Records from a collection:
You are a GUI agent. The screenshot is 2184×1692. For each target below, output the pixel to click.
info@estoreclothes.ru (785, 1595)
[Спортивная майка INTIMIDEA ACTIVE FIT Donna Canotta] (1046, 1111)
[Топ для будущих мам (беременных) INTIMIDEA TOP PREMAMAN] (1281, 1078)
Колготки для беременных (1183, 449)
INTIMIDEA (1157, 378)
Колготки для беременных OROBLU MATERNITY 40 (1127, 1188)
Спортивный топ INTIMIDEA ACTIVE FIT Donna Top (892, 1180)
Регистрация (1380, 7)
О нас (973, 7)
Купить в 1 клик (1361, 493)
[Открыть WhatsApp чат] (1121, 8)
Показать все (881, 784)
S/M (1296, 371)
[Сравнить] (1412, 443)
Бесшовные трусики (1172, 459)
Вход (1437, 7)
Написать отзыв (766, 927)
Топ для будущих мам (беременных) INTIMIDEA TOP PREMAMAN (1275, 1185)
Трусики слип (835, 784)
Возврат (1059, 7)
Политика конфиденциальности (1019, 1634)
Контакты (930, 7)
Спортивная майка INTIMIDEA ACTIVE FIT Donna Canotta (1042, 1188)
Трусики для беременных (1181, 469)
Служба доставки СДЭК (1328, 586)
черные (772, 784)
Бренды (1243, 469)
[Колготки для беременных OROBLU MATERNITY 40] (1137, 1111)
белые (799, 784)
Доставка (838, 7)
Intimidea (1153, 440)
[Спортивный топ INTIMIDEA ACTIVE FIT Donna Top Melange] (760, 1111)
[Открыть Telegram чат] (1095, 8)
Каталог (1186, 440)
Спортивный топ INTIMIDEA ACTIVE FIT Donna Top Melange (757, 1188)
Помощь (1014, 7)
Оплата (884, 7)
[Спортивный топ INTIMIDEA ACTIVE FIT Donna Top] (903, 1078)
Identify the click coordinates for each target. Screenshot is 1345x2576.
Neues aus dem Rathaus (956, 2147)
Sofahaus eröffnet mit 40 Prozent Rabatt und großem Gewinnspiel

▶ _Problem_:
Stop at the line containing "[Топ для будущих". Please print exactly every line before it from the start of the records, plus that line itself, and nothing else.

▶ _Worked solution_:
You are a GUI agent. The screenshot is 2184×1692. For each target below, output the pixel to click.
info@estoreclothes.ru (785, 1595)
[Спортивная майка INTIMIDEA ACTIVE FIT Donna Canotta] (1046, 1111)
[Топ для будущих мам (беременных) INTIMIDEA TOP PREMAMAN] (1281, 1078)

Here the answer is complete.